Djokovic queria igualar o feito da alemã Steffi Graf, campeã do 'Golden Slam', além da medalha de ouro olímpica

31/07/2021 23:58
compartilhe
Djokovic queria igualar o feito da alemã Steffi Graf, campeã do 'Golden Slam', ao reunir os quatro torneios de Grand Slam (Aberto da Austrália, Roland Garros, Wimbledon e US Open), além da medalha de ouro olímpica
foto: VINCENZO PINTO/AFP

Djokovic queria igualar o feito da alemã Steffi Graf, campeã do 'Golden Slam', ao reunir os quatro torneios de Grand Slam (Aberto da Austrália, Roland Garros, Wimbledon e US Open), além da medalha de ouro olímpica



Os tenistas Novak Djokovic e Naomi Osaka, o judoca Teddy Riner, o surfista Gabriel Medina e a ginasta Simone Biles desembarcaram em Tóquio com a perspectiva de conquistarem a medalha de ouro nos Jogos Olímpicos e ratificarem a condição de grandes nomes do esporte na atualidade. Mas todos falharam.

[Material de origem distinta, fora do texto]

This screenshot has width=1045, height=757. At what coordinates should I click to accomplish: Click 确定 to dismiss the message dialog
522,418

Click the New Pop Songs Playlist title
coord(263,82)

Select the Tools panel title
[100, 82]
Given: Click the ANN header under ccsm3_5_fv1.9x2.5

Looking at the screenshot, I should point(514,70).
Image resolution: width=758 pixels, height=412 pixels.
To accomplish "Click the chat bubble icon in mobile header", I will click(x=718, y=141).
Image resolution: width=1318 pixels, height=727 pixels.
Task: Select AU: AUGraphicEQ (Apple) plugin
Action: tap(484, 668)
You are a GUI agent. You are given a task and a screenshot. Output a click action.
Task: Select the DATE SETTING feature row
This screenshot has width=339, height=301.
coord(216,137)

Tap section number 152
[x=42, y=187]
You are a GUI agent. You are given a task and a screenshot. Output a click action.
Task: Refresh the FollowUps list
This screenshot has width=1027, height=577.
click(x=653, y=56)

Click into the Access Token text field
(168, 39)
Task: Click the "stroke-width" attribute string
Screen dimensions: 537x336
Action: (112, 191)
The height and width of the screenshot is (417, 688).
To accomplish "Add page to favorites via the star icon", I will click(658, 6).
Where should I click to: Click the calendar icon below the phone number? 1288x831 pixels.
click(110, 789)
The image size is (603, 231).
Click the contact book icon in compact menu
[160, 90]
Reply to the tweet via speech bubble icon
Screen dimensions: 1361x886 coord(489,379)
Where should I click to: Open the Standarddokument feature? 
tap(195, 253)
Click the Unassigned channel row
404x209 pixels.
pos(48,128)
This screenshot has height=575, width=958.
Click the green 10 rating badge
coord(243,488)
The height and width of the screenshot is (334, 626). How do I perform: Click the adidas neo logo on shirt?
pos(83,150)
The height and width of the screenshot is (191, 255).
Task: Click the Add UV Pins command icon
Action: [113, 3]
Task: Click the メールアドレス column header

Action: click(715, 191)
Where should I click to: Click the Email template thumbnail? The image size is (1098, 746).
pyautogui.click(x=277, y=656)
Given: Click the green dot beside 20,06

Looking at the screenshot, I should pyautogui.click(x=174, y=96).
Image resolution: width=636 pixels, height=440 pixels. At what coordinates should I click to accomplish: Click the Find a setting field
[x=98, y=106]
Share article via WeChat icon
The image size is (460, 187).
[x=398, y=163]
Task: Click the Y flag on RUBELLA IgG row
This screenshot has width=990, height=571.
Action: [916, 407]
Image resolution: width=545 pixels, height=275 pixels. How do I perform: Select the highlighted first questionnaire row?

O último deles foi o sérvio Djokovic, que queria igualar o feito da alemã Steffi Graf, campeã do 'Golden Slam', ao reunir os quatro torneios de Grand Slam (Aberto da Austrália, Roland Garros, Wimbledon e US Open), além da medalha de ouro olímpica.

A frustração do melhor tenista da atualidade pôde ser medida na derrota frente ao espanhol Pablo Carreño Busta, quando estava na disputa do bronze. Decepcionado e irritado, Djokovic quebrou a raquete no chão.

No tênis feminino, Naomi Osaka, que acendeu a pira olímpica na cerimônia de abertura dos Jogos, também perdeu, demonstrando não estar recuperada do problema psicológico que a afastou do circuito mundial nos últimos meses.

Por motivo semelhante, a americana Simone Biles, apontada para herdar o lugar dos aposentados Usain Bolt (atletismo) e Michael Phelps (natação), não suportou a pressão e luta para reunir condições para se apresentar pelo menos uma vez.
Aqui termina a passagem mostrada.